Stored items →
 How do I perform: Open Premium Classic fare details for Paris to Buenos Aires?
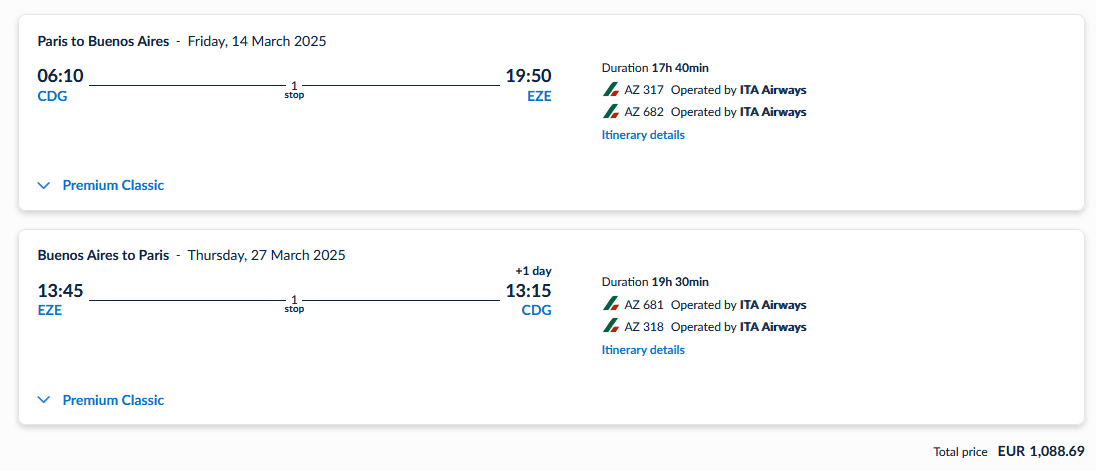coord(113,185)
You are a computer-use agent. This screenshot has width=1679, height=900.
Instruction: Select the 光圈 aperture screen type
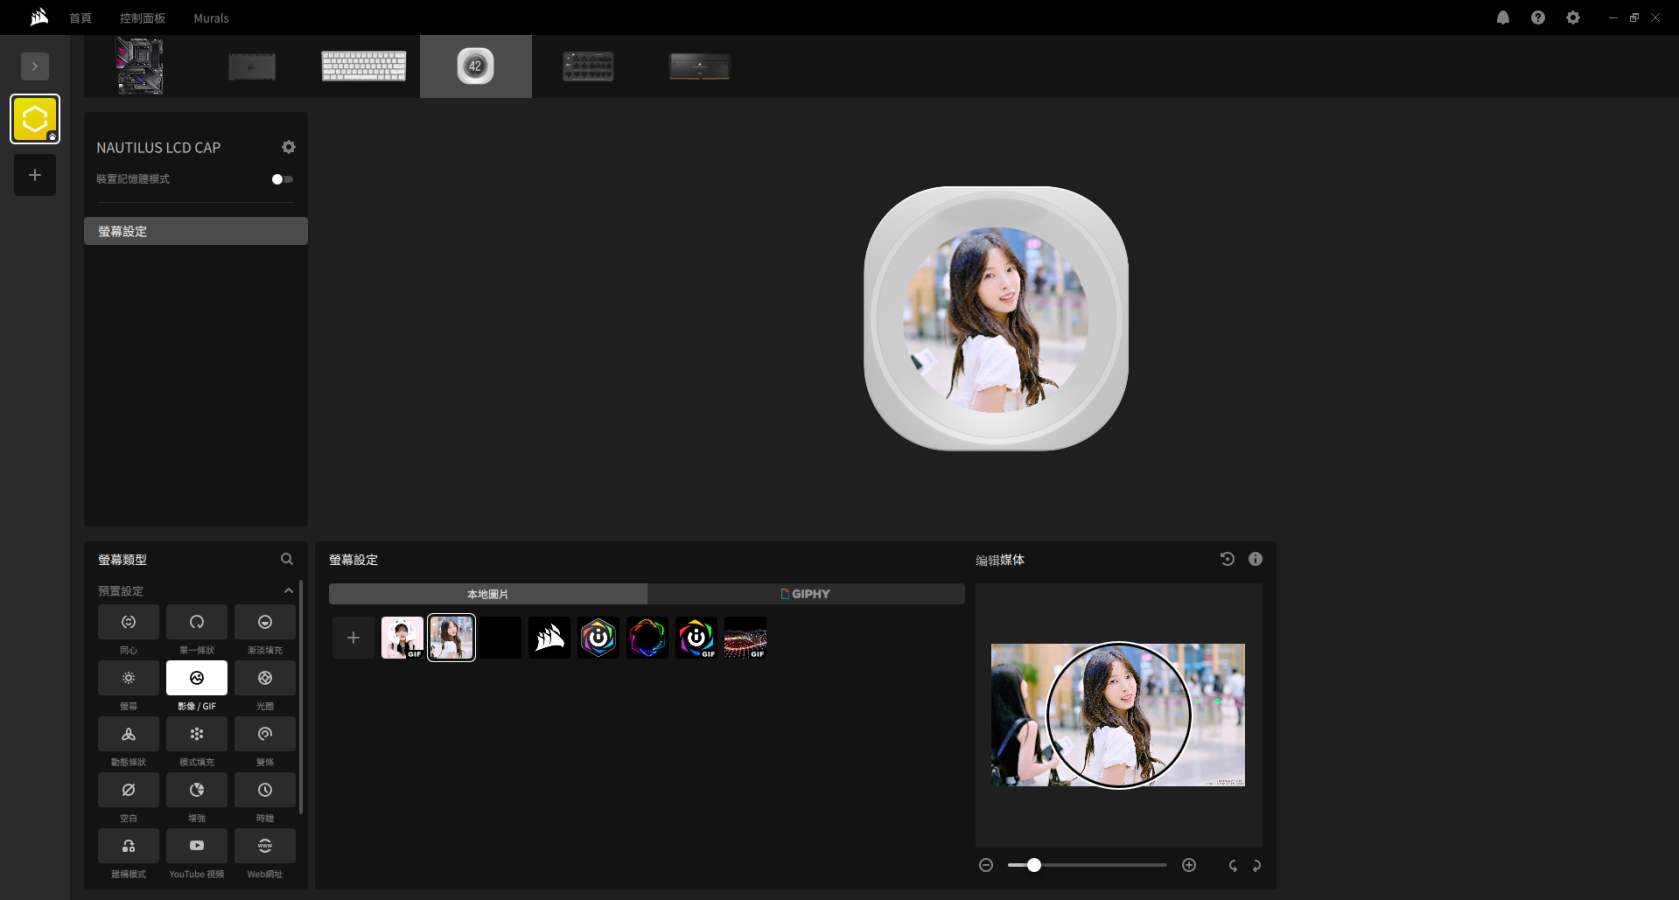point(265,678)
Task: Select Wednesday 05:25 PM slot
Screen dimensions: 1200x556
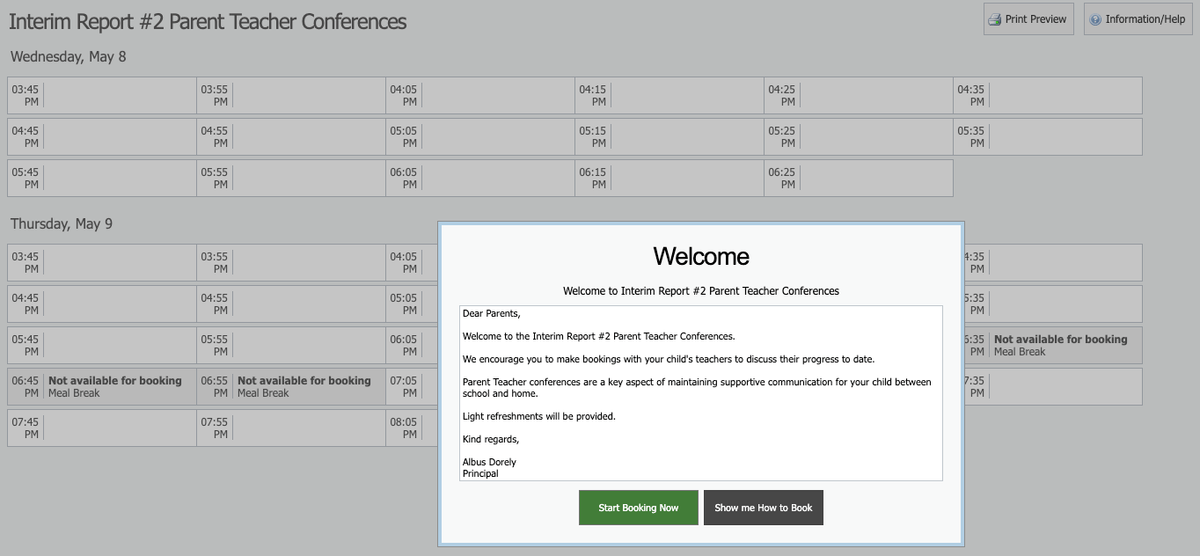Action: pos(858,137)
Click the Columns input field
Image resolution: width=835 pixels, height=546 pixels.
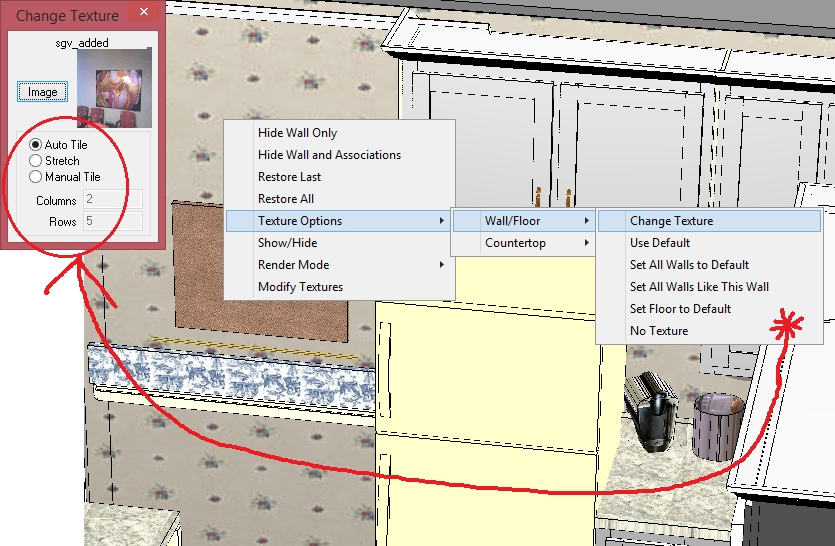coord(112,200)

Work item →
Please transcribe exactly the lines from the one containing "Instruction: Select the" through the final line of the data, including both, and nothing else. Pictures are to be left out.

Completed task →
Instruction: Select the 光圈 aperture screen type
point(265,678)
Task: Select Wednesday 05:25 PM slot
Screen dimensions: 1200x556
Action: pos(858,137)
Click the Columns input field
Image resolution: width=835 pixels, height=546 pixels.
coord(112,200)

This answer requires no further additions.